Fragment tekstu:
Ministerstwo Edukacji narodowej nie ustaje w diagnozowaniu problemów polskiej szkoły i wymyślaniu recept, które mają ją uzdrowić. Nic więc dziwnego, iż wciąż powstają nowe pomysły zmian w ramach zaplanowanej na przyszły rok wielkiej reformy systemu szkolnictwa.
Młodsi mają za mało lekcji, starsi za dużo. I to się zmieni
O kolejnej bolączce, którą trzeba wyeliminować, opowiedziała wiceszefowa MEN, Katarzyna Lubnauer. Na niedawnym posiedzeniu sejmowej Komisji Edukacji i Nauki zauważyła, iż obecny rozkład lekcji w podstawówkach wymaga zmian.
"Jednym z problemów dzisiejszej szkoły jest to, iż mamy bardzo mało godzin w klasach I–III. Potem mamy skok pierwszy: klasy IV, V i VI, ale tam w dalszym ciągu godzin jest mało, a potem szok w postaci klasy VII i VIII, w których tych godzin jest już bardzo dużo" – stwierdziła.

Zadanie do wykonania: Przepisz dokładnie z tekstu o rozkładzie lekcji w podstawówkach fragment od słów „Ministerstwo Edukacji narodowej” aż do słów „reformy systemu szkolnictwa.”. Wiersze, które następują dalej, to zupełnie odrębny materiał.

Udostępnione dane:
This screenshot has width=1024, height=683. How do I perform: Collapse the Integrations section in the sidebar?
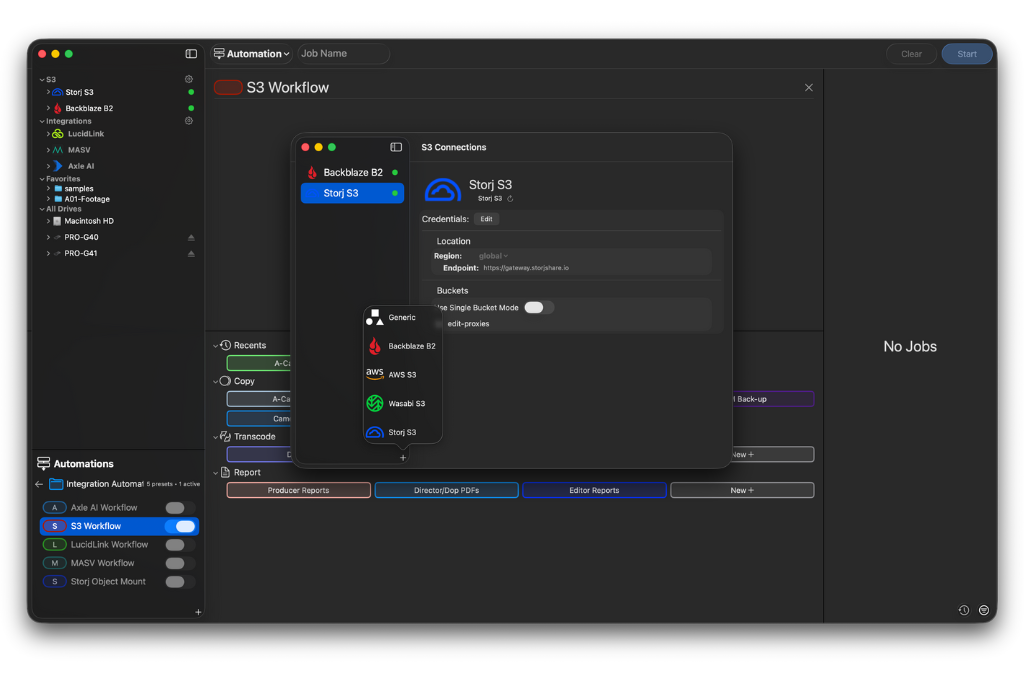(x=41, y=120)
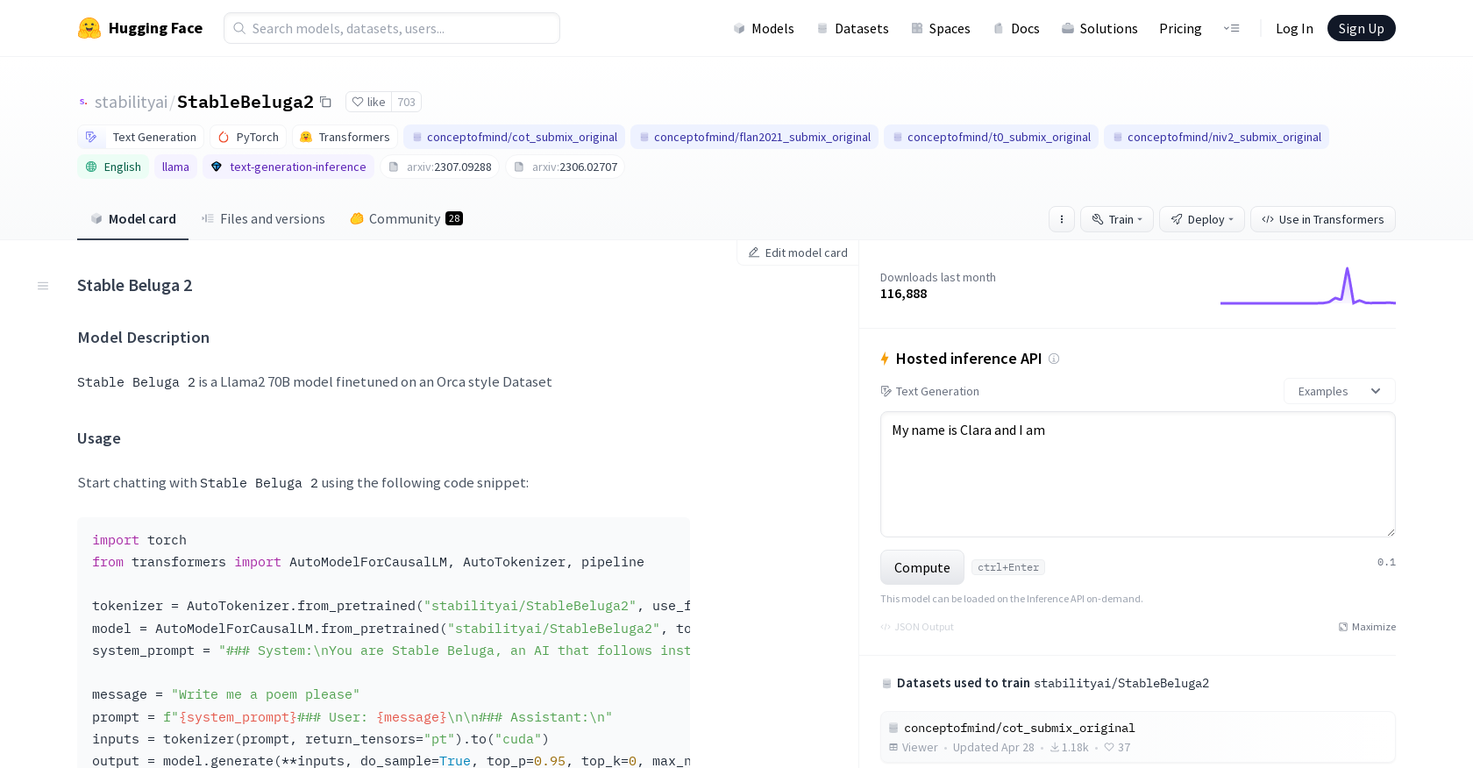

Rozwiązanie zadania:
Ministerstwo Edukacji narodowej nie ustaje w diagnozowaniu problemów polskiej szkoły i wymyślaniu recept, które mają ją uzdrowić. Nic więc dziwnego, iż wciąż powstają nowe pomysły zmian w ramach zaplanowanej na przyszły rok wielkiej reformy systemu szkolnictwa.